= Stored items =
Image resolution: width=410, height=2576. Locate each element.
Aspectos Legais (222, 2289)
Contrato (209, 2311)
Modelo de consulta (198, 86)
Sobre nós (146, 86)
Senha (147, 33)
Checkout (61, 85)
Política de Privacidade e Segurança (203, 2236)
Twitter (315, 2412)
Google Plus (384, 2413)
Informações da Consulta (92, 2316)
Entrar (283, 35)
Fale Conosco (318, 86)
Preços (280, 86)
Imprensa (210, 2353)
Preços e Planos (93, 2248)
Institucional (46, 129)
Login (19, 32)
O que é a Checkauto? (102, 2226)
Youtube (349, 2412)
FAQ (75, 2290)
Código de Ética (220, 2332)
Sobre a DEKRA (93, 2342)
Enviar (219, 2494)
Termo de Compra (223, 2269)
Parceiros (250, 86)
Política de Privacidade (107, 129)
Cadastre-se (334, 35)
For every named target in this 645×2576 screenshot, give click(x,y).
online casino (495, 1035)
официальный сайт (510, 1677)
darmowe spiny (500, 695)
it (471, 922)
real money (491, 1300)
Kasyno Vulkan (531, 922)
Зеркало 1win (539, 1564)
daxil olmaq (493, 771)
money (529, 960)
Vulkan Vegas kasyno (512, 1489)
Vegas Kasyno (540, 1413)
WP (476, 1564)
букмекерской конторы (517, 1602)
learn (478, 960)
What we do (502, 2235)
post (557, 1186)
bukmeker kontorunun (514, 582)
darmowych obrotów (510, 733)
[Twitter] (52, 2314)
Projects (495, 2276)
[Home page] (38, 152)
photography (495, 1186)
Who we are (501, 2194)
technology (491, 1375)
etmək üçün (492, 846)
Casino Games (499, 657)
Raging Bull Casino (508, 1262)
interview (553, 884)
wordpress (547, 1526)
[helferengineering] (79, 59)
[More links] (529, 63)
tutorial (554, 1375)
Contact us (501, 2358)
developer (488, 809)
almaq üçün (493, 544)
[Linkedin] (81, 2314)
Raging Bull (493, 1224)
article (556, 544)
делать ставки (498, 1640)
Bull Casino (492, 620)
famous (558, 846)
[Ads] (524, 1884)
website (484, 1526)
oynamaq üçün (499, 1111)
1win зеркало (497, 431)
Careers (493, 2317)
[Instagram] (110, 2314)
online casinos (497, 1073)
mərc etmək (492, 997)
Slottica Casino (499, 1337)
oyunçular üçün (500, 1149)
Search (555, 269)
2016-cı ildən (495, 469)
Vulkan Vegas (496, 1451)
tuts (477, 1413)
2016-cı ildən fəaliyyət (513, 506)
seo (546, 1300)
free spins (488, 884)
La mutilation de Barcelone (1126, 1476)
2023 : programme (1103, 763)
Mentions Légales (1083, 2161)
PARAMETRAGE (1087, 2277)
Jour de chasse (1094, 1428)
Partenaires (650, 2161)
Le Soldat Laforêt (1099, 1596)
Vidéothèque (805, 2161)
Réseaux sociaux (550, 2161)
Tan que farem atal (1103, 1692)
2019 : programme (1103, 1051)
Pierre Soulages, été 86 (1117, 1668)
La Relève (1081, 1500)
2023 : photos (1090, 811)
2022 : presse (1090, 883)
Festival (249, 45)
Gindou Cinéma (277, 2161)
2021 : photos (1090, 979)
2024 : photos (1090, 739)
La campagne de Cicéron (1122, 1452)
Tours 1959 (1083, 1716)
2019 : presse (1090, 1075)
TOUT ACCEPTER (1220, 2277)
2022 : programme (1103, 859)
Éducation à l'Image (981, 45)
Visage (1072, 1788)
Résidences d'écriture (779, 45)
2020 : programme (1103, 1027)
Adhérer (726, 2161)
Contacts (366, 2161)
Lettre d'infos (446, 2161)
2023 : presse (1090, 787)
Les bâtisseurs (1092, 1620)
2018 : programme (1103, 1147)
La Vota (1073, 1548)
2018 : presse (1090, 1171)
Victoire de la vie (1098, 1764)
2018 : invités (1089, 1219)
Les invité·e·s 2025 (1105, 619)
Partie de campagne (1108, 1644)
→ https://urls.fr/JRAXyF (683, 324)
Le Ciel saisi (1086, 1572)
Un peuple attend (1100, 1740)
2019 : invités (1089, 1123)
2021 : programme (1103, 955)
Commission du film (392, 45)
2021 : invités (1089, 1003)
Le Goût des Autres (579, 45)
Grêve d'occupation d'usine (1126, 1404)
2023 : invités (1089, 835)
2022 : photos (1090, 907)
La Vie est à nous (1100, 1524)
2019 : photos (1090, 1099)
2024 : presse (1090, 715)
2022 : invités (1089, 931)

= Task =
Among the lines of the data, find every one that holds "campagne" and copy it.

= Response area =
La campagne de Cicéron (1122, 1452)
Partie de campagne (1108, 1644)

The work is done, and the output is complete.